■ **What you will do**
Transcribe this listing exactly; omit the pictures.

+++

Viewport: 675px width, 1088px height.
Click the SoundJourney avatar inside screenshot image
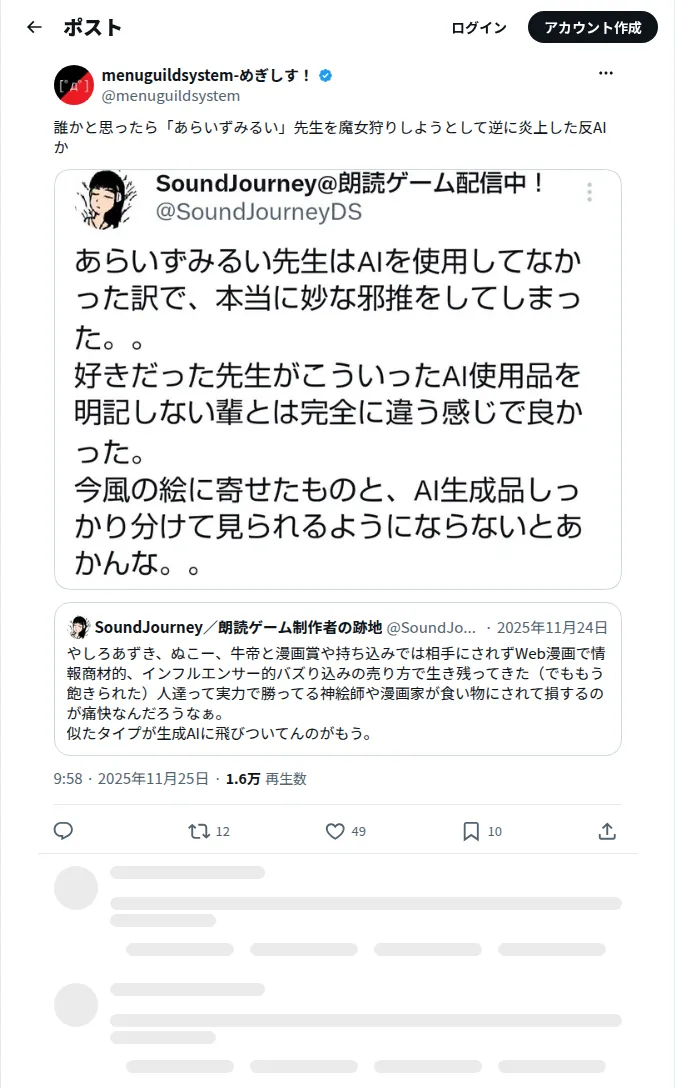coord(105,200)
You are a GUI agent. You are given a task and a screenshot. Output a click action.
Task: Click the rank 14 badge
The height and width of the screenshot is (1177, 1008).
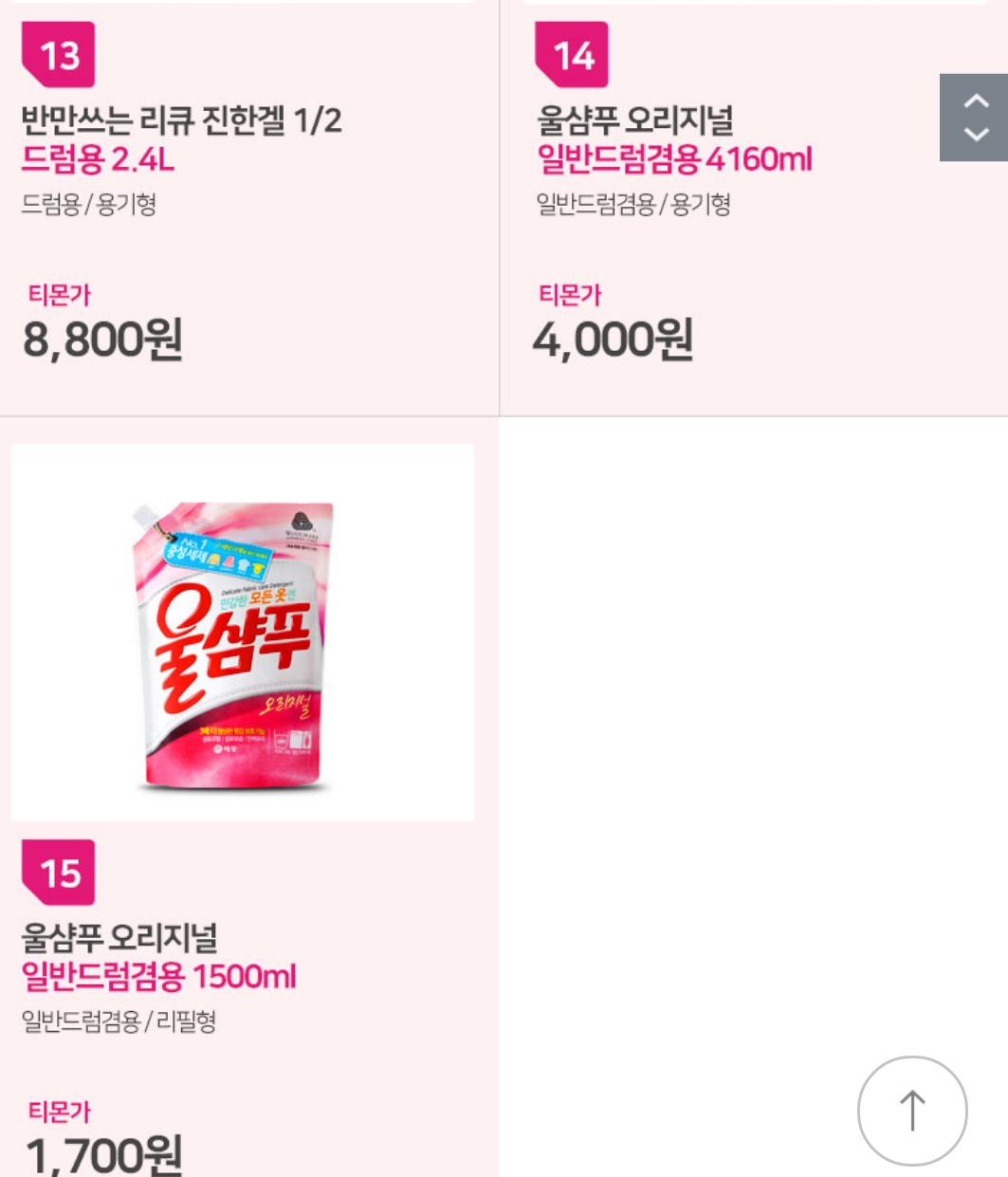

+++

■ **Written solution**
Viewport: 675px width, 1088px height.
Click the SoundJourney avatar inside screenshot image
coord(105,200)
You are a GUI agent. You are given a task and a screenshot. Output a click action.
Task: Click the rank 14 badge
The height and width of the screenshot is (1177, 1008).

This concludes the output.